Wildly adventurous, evocative and dream-like, Lord Cry Cry is the brainchild of Berlin-based producer and composer Christopher Donaghue, who brings a whole world of experience to this album – a genre-gliding musician and film-score composer trained in the psychology of music and music composition, his work is able to use music and rhythm to affect emotion, and over its nine tracks, Lord Cry Cry blends everything from soul to ambient via dubstep and jazz, as much in line with 60s library music as the playful noodlings of Money Mark. On his influences he states: “Until I was about fourteen we only had three albums in the house; Roberta Flack First Take, Motown Chartbusters Vol.3 and The Beatles Oldies but Goldies. They are the foundation of everything I do musically. The more music you have, the less you listen to each track.”
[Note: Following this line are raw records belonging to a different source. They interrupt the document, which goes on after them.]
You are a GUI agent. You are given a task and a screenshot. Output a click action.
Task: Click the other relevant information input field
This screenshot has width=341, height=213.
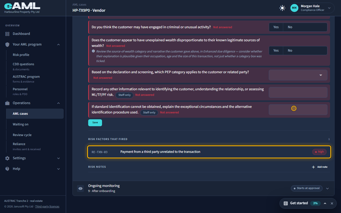coord(298,92)
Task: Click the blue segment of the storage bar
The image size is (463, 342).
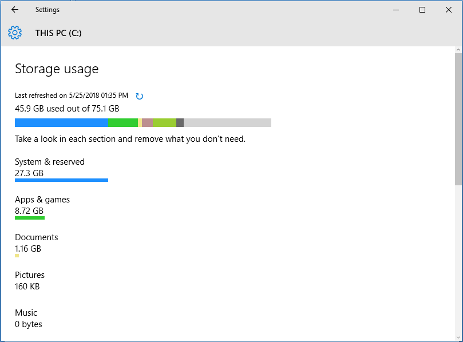Action: (x=61, y=123)
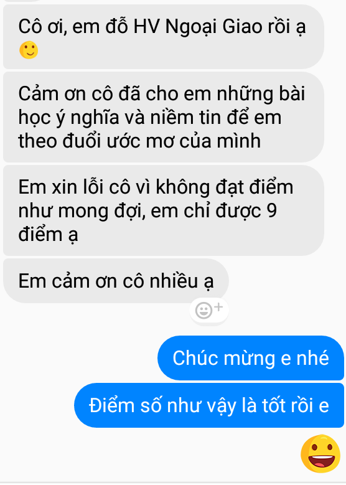The width and height of the screenshot is (346, 485).
Task: Click the blue "Điểm số như vậy là tốt rồi e" bubble
Action: click(x=209, y=405)
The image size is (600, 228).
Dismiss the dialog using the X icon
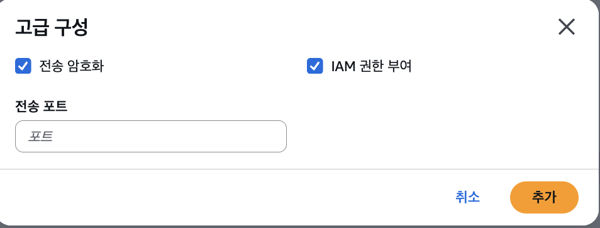566,27
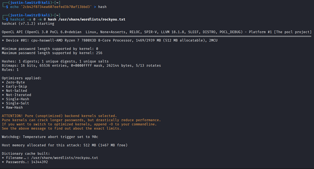Screen dimensions: 314x169
Task: Click the Not-Salted optimizer entry
Action: click(16, 91)
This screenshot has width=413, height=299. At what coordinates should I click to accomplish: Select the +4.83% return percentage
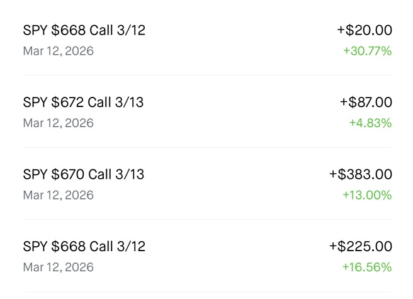pos(371,123)
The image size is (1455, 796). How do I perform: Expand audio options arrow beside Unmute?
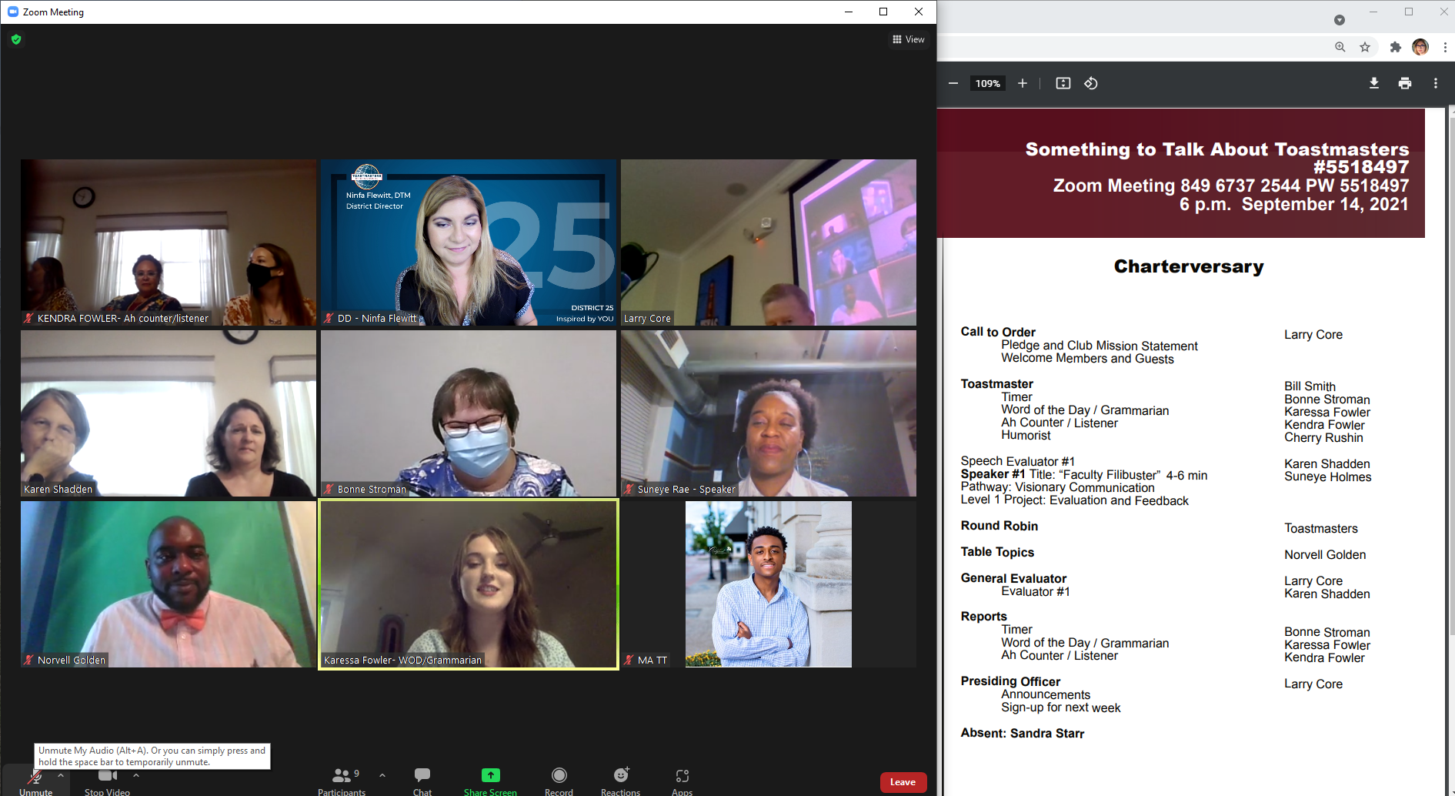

His debut single, OneStepTwo, was released by UK independent label Blunt Force Trauma in October 2009 and caught the attention of terrestrial radio and was named 7” of the week by Joe Ransom. Lord Cry Cry has also appeared at Vernissage and music festivals around the world, while his last major appearance was at the Transmediale festival of art and digital culture where he presented a musical lecture boldly spanning the history of progressive and futuristic music – a mix covering genres such as avant-garde jazz, classical, electronic, reggae and dubstep.